In August 2012, Rory Curtis a 25-yr young man had a car accident at Redditch in Great Britain. He suffered a brain hemorrhage because of the crash and was in a coma for 6 days.
Rory’s van flipped over M42 and five vehicles crashed into it. The firefighters struggled for around 40 minutes to free him from the wreckage.
He was then airlifted to Birmingham’s Queen Elizabeth Hospital. For 6 days medics battled to save his life.
After he woke up from coma, Rory started speaking fluently in French with the nurses there. This semi-pro footballer had never learnt French after school.
He refused to recognize himself in the mirror. He said that the person in the mirror was not him as he was Matthew McConaughey, the Oscar-winning Hollywood actor.
Rory’s family was approached by the National Institute for Health Research Surgical Reconstruction and Microbiology Research Centre. He was then treated with an experimental drug.
Rory Curtis became the second person in Britain who had the treatment, which drew upon the Ministry of Defence’s expertise with injured soldiers.
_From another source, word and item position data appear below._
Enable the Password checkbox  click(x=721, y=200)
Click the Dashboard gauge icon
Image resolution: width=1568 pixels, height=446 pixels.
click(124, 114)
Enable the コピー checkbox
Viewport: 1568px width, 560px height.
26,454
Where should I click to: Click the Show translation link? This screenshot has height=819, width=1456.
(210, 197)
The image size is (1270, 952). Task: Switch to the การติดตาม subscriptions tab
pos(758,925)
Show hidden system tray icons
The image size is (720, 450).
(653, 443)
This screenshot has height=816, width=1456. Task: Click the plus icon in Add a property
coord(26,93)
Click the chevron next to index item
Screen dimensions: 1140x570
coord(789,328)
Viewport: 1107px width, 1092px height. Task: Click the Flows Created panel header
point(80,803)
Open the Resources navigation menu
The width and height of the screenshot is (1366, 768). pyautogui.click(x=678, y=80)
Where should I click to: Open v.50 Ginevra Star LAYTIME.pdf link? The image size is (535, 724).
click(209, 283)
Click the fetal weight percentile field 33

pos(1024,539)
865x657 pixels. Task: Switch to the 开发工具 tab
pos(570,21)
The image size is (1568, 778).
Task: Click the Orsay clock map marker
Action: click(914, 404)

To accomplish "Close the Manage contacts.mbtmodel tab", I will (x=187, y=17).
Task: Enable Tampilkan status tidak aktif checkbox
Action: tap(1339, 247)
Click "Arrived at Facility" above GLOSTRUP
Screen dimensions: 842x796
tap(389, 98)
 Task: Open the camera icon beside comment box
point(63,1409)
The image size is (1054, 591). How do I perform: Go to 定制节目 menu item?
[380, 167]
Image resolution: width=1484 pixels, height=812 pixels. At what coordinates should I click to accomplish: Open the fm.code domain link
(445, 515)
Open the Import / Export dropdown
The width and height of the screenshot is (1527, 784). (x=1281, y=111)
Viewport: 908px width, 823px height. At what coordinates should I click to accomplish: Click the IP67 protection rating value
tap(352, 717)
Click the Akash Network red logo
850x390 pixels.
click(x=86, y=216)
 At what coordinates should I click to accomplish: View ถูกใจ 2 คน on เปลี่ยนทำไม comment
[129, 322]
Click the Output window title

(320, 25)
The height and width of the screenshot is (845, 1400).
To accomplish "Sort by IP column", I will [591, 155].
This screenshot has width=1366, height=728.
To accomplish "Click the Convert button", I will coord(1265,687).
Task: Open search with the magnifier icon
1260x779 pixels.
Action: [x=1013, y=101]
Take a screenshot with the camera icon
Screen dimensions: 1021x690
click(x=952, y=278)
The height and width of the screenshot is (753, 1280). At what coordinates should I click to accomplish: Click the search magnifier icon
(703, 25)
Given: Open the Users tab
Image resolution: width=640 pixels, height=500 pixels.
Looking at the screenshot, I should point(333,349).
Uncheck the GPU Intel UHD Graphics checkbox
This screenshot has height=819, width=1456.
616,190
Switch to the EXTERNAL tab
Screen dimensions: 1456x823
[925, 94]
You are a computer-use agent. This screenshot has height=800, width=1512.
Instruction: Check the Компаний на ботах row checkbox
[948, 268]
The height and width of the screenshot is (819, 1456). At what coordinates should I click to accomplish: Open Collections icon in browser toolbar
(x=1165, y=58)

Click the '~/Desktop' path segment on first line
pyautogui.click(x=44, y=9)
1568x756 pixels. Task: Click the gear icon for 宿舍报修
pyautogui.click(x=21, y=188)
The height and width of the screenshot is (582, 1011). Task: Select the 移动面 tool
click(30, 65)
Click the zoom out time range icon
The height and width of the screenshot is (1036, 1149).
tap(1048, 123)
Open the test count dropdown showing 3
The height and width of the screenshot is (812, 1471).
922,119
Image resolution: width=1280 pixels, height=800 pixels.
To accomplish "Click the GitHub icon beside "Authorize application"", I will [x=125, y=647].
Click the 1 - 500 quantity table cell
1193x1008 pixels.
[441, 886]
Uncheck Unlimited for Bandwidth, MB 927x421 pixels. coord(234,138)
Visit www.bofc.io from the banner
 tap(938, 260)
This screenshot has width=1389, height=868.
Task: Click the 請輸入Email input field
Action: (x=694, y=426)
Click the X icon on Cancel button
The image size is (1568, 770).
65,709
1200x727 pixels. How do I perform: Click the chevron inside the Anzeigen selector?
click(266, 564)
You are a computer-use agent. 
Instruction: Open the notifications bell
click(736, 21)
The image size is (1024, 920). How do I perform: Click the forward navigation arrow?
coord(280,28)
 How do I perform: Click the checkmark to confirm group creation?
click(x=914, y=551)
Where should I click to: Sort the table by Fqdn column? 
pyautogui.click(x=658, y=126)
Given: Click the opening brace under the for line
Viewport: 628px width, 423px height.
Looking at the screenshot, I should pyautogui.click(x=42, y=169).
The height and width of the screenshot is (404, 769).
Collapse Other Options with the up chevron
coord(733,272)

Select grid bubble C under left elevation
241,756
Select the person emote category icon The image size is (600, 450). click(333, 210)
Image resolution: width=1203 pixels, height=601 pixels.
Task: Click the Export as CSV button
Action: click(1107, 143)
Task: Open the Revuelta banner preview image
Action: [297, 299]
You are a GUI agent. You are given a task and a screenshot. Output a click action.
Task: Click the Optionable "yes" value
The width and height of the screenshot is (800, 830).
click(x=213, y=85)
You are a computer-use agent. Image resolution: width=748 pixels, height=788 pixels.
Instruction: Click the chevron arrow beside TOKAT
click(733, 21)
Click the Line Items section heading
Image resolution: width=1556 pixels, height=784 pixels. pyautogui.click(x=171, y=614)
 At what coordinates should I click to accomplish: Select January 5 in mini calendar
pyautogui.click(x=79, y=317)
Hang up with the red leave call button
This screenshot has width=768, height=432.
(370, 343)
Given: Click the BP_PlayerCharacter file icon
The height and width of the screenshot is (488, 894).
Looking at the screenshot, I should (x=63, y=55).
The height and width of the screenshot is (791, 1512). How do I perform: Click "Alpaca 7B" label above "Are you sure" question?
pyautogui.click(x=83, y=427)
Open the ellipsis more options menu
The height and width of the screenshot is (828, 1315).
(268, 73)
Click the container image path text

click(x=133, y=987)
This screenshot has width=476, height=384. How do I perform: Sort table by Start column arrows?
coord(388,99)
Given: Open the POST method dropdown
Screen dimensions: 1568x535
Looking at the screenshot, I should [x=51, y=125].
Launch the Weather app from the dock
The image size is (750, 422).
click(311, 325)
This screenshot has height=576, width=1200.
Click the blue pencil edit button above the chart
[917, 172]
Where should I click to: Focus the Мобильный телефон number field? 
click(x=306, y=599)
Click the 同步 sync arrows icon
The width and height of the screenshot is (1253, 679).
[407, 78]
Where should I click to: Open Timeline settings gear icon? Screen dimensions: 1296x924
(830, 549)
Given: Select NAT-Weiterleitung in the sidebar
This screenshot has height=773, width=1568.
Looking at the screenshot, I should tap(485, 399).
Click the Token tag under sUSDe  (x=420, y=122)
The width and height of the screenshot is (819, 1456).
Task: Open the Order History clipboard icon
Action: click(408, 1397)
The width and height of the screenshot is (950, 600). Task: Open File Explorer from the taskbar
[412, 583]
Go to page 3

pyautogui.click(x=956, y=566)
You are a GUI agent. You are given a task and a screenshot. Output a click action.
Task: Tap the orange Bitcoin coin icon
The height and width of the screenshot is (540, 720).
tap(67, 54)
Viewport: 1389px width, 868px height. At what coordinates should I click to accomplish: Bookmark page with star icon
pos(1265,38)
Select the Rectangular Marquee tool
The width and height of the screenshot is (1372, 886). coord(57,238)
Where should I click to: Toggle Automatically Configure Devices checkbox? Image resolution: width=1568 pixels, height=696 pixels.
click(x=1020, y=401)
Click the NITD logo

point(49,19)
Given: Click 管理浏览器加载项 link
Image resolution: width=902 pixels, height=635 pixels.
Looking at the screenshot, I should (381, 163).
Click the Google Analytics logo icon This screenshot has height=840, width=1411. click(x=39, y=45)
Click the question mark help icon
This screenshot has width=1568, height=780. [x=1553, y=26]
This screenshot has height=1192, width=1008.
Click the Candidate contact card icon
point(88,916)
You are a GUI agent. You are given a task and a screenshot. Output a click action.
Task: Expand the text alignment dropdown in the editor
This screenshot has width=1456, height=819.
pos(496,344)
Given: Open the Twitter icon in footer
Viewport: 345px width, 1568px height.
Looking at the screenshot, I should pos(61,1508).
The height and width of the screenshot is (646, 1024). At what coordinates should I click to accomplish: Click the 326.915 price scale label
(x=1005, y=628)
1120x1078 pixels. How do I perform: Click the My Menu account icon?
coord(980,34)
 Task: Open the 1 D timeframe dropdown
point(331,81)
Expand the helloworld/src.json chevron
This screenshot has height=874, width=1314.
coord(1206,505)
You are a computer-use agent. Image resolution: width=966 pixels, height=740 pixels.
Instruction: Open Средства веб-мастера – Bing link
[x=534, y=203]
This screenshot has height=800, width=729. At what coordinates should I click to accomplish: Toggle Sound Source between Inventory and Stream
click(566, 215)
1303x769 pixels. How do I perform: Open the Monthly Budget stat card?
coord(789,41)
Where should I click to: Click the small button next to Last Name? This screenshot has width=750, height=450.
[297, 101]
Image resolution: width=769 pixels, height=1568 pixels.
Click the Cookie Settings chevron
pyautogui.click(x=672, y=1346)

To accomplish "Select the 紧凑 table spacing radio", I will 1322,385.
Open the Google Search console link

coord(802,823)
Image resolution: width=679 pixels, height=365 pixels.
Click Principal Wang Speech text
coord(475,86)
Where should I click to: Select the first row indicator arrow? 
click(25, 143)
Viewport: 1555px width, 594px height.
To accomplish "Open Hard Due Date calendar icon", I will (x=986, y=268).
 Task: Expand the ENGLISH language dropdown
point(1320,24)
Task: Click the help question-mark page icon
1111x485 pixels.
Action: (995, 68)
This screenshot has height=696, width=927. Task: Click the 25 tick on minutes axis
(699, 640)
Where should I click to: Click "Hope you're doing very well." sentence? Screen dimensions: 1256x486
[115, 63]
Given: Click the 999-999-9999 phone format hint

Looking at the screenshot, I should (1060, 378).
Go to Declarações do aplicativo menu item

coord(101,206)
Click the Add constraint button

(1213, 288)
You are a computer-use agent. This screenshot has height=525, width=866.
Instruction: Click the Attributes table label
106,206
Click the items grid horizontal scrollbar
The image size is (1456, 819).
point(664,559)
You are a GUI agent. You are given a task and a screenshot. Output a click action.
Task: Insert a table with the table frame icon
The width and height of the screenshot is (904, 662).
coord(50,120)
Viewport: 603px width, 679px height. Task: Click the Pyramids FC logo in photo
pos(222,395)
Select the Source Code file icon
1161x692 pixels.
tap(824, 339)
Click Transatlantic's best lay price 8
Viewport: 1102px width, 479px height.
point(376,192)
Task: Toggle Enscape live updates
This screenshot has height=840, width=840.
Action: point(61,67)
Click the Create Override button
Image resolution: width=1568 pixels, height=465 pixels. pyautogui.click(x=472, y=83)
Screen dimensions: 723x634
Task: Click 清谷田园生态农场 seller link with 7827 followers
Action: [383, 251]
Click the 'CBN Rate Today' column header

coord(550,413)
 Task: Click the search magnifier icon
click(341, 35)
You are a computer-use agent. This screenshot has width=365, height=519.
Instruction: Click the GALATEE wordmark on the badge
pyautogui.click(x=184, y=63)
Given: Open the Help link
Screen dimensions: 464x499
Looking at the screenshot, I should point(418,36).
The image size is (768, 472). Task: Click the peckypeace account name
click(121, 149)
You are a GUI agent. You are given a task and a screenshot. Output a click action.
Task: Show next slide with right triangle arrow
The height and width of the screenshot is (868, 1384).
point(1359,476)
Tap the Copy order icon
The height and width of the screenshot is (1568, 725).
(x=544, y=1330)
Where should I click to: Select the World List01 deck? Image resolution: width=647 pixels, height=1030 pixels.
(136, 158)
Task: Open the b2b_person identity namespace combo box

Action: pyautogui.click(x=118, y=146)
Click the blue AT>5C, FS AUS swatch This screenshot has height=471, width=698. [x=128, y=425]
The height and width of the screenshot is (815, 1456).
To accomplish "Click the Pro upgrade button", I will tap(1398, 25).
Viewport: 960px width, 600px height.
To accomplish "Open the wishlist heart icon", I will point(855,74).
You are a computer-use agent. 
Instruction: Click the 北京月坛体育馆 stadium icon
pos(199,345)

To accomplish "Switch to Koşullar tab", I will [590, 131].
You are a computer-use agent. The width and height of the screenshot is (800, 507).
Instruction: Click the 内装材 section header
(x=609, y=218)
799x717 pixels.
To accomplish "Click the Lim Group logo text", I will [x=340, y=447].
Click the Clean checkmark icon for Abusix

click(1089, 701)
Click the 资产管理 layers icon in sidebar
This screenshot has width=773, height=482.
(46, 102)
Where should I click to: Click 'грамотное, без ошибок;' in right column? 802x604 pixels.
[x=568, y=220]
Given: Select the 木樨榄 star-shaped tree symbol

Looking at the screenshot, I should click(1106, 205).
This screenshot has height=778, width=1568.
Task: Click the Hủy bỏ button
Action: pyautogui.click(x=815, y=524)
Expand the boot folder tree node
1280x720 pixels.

Rory recovered very fast and was discharged from the hospital within two months, but had to face rehab for a few months. Now he no longer believed that he was McConaughey.
After recovery Rory said, “I cannot remember much but I know in my head I thought I was Matthew McConaughey, but at times I was in hospital thinking I can’t wait to get out of here and back to filming movies.
Then slowly over time it eventually clicked and I thought ‘he is an actor, what am I on about?’ I was convinced I was him and that I had his good looks as well – I know it was hopeful thinking really. ”
He was equally surprised with his French speaking ability. Speaking about his French he said: “It’s quite bizarre to say the least. I didn’t even do French at GCSE so haven’t studied it since Year 9 – then all of a sudden I’m fluent in it.
I wasn’t really that good at it at school, so I don’t how my brain has managed to do what is has. I don’t know how I know it – I just do. I can’t explain how it happened. It’s incredible really.”
“I don’t remember coming round but my family said one of the nurses was from Africa and spoke French and I was having conversations with her.
I was just casually chatting away about how I was feeling in this perfect French accent. My mum and dad were stunned when they got to hospital and the nurse asked them what side of the family was French.
And then I was sitting there spouting a foreign language from my hospital bed acting all French in their sort of arrogant yet sophisticated way. It wasn’t me at all.”
Rory is being trained as a barber and is learning to teach hairdressing himself and is working at his aunt’s salon in Birmingham. The accident has completely changed Rory.
“Because I don’t remember the crash, it doesn’t feel like I’ve had a brain injury. Apart from obviously being able to now speak French.”
Even after two and a half year after the crash Rory can still speak French fluently. His mother Vera says; “The brain really is an incredible thing; nobody has quite been able to explain why it has happened.”